When Eve thinks that she, like the serpent, will be elevated in position, it is in part because both she and Adam have already been conditioned to believe this by Raphael. The angel seems to be channeling the thoughts of Milton, who holds the belief that “all creation aspires upward through the orders of being[; c]hange is a goal and a duty. God created mankind to dwell initially on earth” (Creaser 165). This is overtly stated in the poem: ‘Not here [in heaven], till by degrees of merit raised/ They open to themselves at length the way/ Up hither, under long obedience tried, /And earth be changed to heaven, and heaven to earth” (Milton VII. 157-160). Adam and Eve expect that will eventually transcend their present state. In the theory of the Great Chain of Being, one step up, and man becomes angels; two rungs up is God. Eve believes that she will gain knowledge to make her, at the very least, an equal partner to Adam. Since Eve feels that she is not on equal footing with Adam, and she wants that changed. She desires and expects equality as a minimum; she hopes for and anticipates superiority at the best. When Milton incorporates this attitude into his epic, he hearkens back to his stance in The Doctrine and Discipline of Divorce. Milton makes it clear that unless a partner is fit intellectually, the relationship is not idyllic. What Milton also does, simultaneously, is to make the same argument that feminists, such as Gilbert and Gubar make: when the minority or “the other” is positioned into a placement of inferiority and/or subjugation, they will desire equality and ultimately they will rebel. However, the feminists fall into the trap that many have succumbed to, “Milton’s image of the Garden of Paradise and his presentation of the State of Innocence have proved especially susceptible to unconscious distortion” (Lewalski 86).

Part of the reason that Eve partakes in the fruit is that her identity is based on her feeling that she is inferior to Adam. This attribute also exemplifies a crucial difference between Eve and Satan. Satan is horrified at the suggestion of change. This is an underlying factor in his continued degradation and degeneration throughout the text. He emerges as a paradox. who is “the poem’s most dynamic character and yet throughout shows himself to be trapped in his rigidity of pride. Indeed, much of his dramatic power comes from the conflict between his capacity for change and his insistence on fixity” (Creaser 162). In contrast, Eve gives voice to the fact that she relishes the changes she sees in nature: “All seasons and their change, all please alike” (IV. 640).

*DATASET CONTENT*.
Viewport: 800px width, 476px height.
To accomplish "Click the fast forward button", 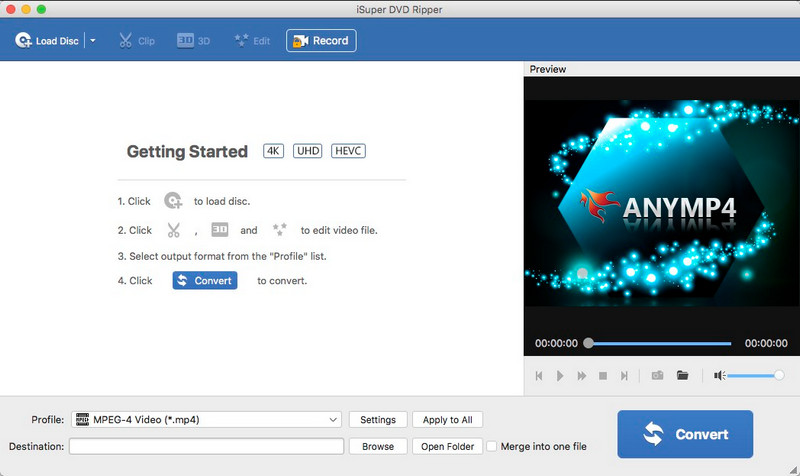I will 581,376.
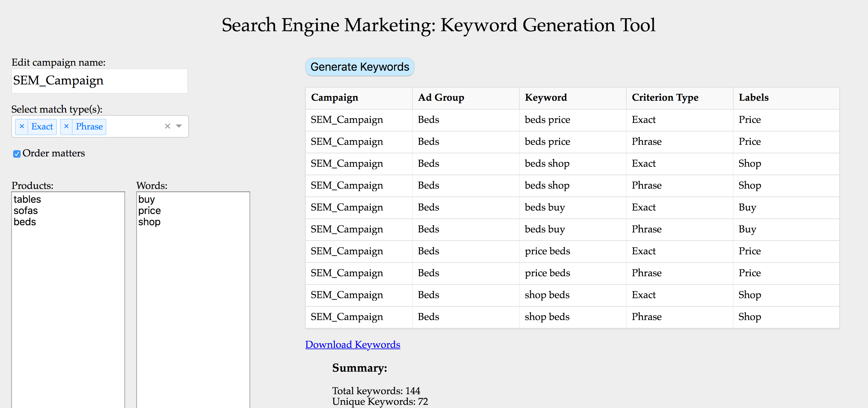
Task: Open the match type dropdown arrow
Action: tap(179, 126)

*DO THIS*.
Translate this sentence from the essay on Eve in Paradise Lost into Spanish: "She desires and expects equality as a minimum; she hopes for and anticipates superiority at the best."

*CORRECT ANSWER*.
Desea y espera la igualdad como mínimo; en el mejor de los casos, anhela y prevé la superioridad.